- [TASK TO COMPLETE] Please put the lines below into a Markdown table with two columns, Row and Line, giving each line its own numbered row and skipping any blank lines. Leave the pictures out of your answer.

- [DATA LINES]
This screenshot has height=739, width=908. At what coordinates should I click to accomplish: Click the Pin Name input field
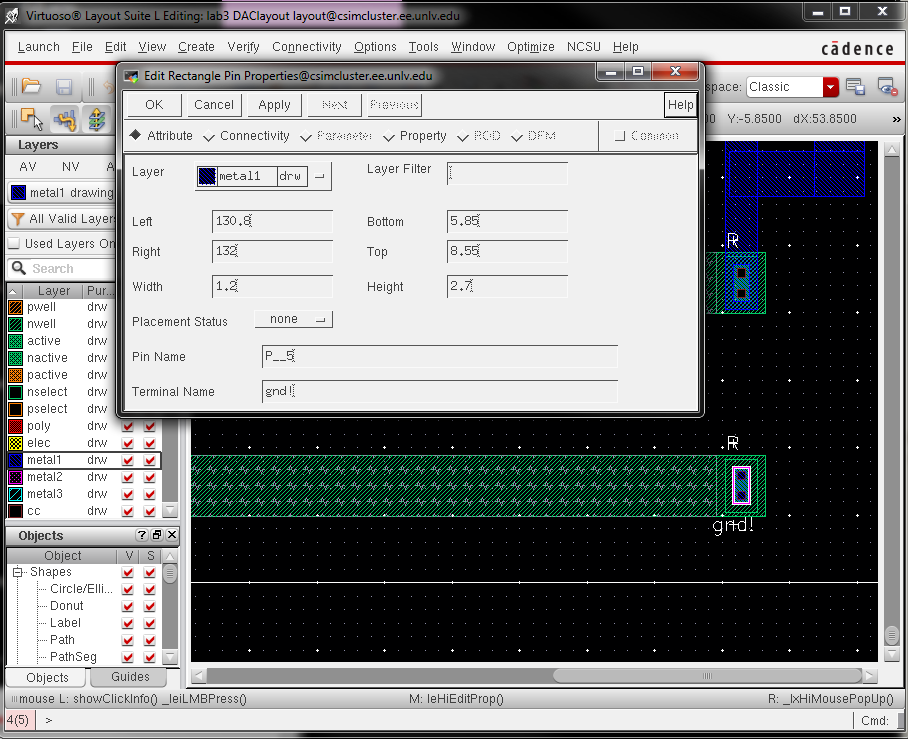click(x=439, y=357)
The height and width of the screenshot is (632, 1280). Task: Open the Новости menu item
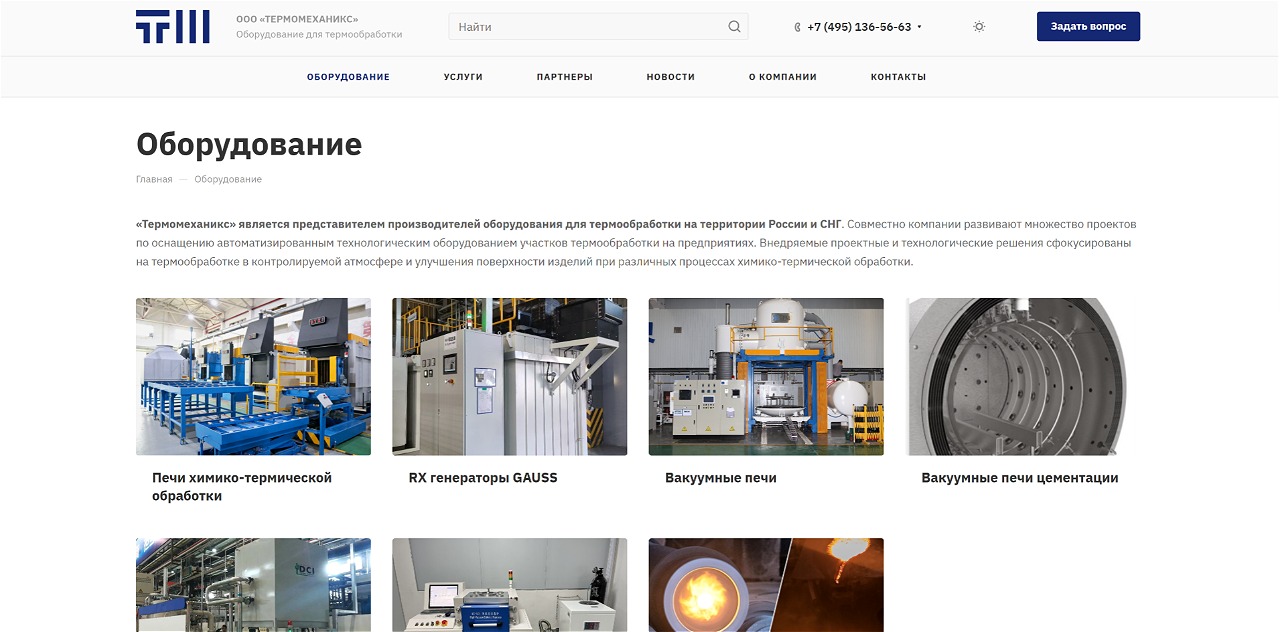tap(670, 77)
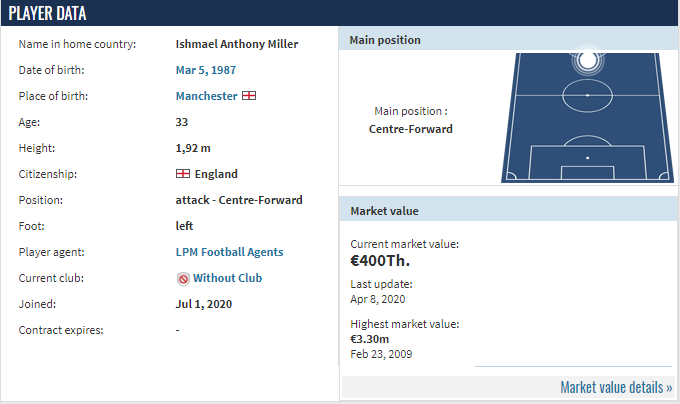Click the Jul 1, 2020 joined date

click(x=204, y=304)
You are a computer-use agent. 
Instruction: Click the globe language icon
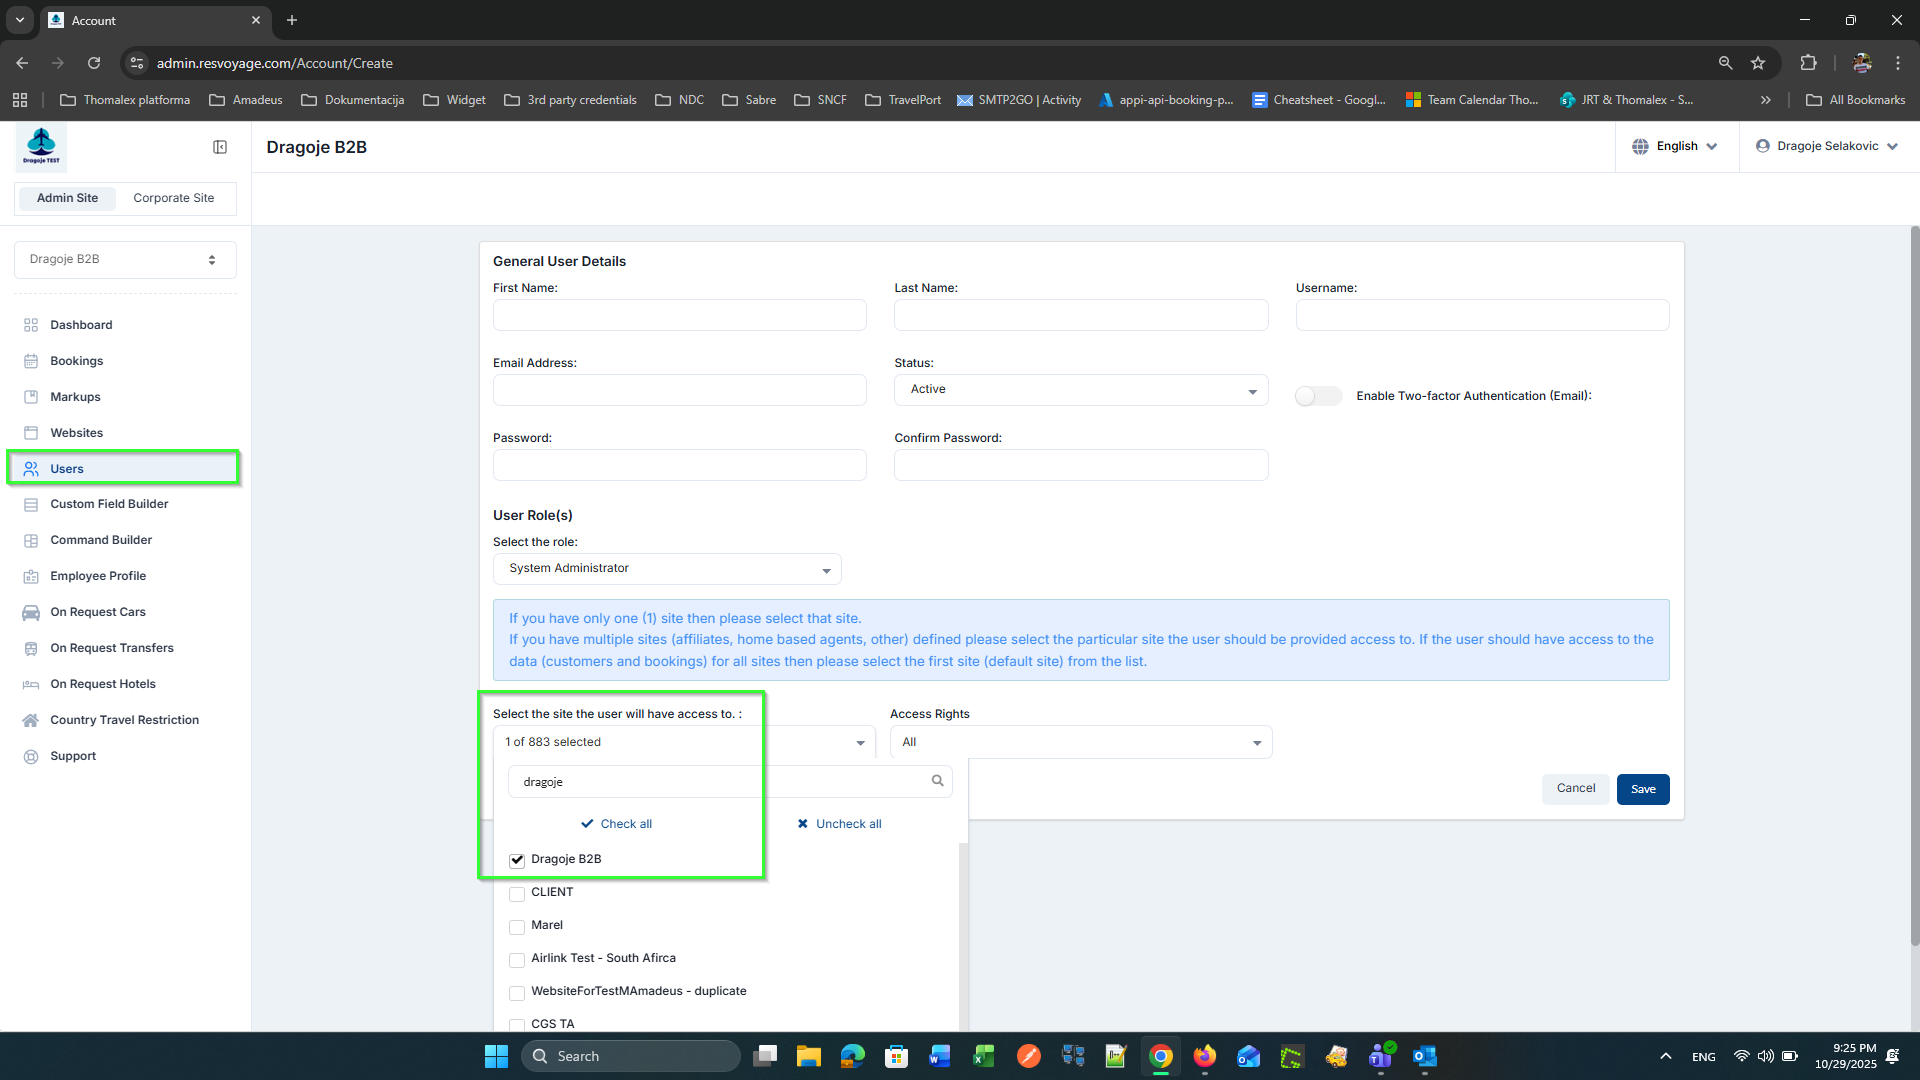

- [EXERCISE SOLUTION]
| Row | Line |
|---|---|
| 1 | This screenshot has height=739, width=908. At what coordinates should I click to accomplish: Click the Pin Name input field |
| 2 | click(x=439, y=357) |
| 3 | The height and width of the screenshot is (632, 1280). Task: Open the Новости menu item |
| 4 | tap(670, 77) |
| 5 | Click the Jul 1, 2020 joined date |
| 6 | click(x=204, y=304) |
| 7 | You are a computer-use agent.  |
| 8 | Instruction: Click the globe language icon |